What are the most active Tezuka properties from a product licensing perspective right now?

Fukuzawa:  In Japan, Astro Boy should be 80%, Black Jack and Kimba should be 5% each, and other characters including Princess Knight, the Phoenix, Buddha, and Unico are 10%. Parker:  Kimba the White Lion has had little merchandise available in the USA.  The potential in our market may actually be stronger than the 5% share in Japan.  We plan to focus mainly on Astro Boy, but will provide attention to Kimba the White Lion and Black Jack as well.

 

§ Sean T. Collins interviews Aidan Koch for The Comics Journal. It hasn’t been widely noted, but bad abstract, experimental comics are the new bad autobiographical comics…luckily Koch’s work is the GOOD kind of abstract, experimental comic that makes others want to do it:

Sure.
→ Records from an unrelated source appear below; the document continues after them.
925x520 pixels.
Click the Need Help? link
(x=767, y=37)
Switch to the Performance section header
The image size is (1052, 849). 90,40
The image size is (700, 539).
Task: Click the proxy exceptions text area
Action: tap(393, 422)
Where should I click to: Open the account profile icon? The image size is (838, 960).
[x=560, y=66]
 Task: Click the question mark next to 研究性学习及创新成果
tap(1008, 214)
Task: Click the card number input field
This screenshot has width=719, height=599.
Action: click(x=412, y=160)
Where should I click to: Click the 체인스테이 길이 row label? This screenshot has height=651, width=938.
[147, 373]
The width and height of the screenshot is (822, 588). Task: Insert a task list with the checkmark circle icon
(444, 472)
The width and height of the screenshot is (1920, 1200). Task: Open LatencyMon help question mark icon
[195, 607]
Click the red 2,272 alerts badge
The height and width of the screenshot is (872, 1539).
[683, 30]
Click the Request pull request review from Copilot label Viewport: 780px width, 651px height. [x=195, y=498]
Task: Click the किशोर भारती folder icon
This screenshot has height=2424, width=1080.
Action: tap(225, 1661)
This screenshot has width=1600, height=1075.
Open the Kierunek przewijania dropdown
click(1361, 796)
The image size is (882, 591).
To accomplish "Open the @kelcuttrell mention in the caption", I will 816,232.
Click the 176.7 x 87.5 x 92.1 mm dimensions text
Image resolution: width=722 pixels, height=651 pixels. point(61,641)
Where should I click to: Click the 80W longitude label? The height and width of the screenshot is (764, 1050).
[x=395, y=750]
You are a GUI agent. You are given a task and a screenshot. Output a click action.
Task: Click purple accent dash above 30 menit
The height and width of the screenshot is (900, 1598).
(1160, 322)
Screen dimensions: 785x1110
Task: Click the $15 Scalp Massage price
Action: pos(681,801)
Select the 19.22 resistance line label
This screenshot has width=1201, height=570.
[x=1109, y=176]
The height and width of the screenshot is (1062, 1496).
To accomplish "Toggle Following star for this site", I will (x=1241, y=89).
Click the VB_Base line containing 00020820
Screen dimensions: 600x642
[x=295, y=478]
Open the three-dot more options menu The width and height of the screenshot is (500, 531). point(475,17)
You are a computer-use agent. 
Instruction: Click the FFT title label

But to be honest, I don’t feel like I’m really trying to tell stories. I don’t care if people don’t totally “get” what’s going on. I don’t care much about composing some kind of epic narrative. To me, that would really take most of the fun out. The idea of slaving away at something that’s already completed on a mental level, that I am basically transcribing … seems very tedious. I have pages full of notes on subjects and themes and dialogue and scenes that I can start from or sometimes I just start from a found image or photo that is compelling. Of course, I spend many hours working on pages that go nowhere, but it’s more engaging to me. There’s a Michelangelo Antonioni quote that when I first read it, I was blown away because it is exactly how I approach comics: “I never discuss the plots of my films. I never release a synopsis before I begin shooting. How could I? Until the film is edited, I have no idea myself what it will be about, and perhaps not even then. Perhaps the film will only be a mood, or a statement about a style of life. Perhaps it has no plot at all … Things suggest themselves on location and we improvise.”

 

§ J. Caleb Mozzocco offers How my beard would rank among the company of Thorin Oakenshield.

5 COMMENTS

  1. You might want to change “he’s working a remake of the horror film Cabin in the Woods” to “Cabin Fever”…I was really alarmed there for a second.

  2. The family pulled the old holiday switcheroo on the Beat and our big last minute shopping trip was this morning instead of tomorrow, so the Beat had to be posted in 30 minutes. Sorry for all the mistakes!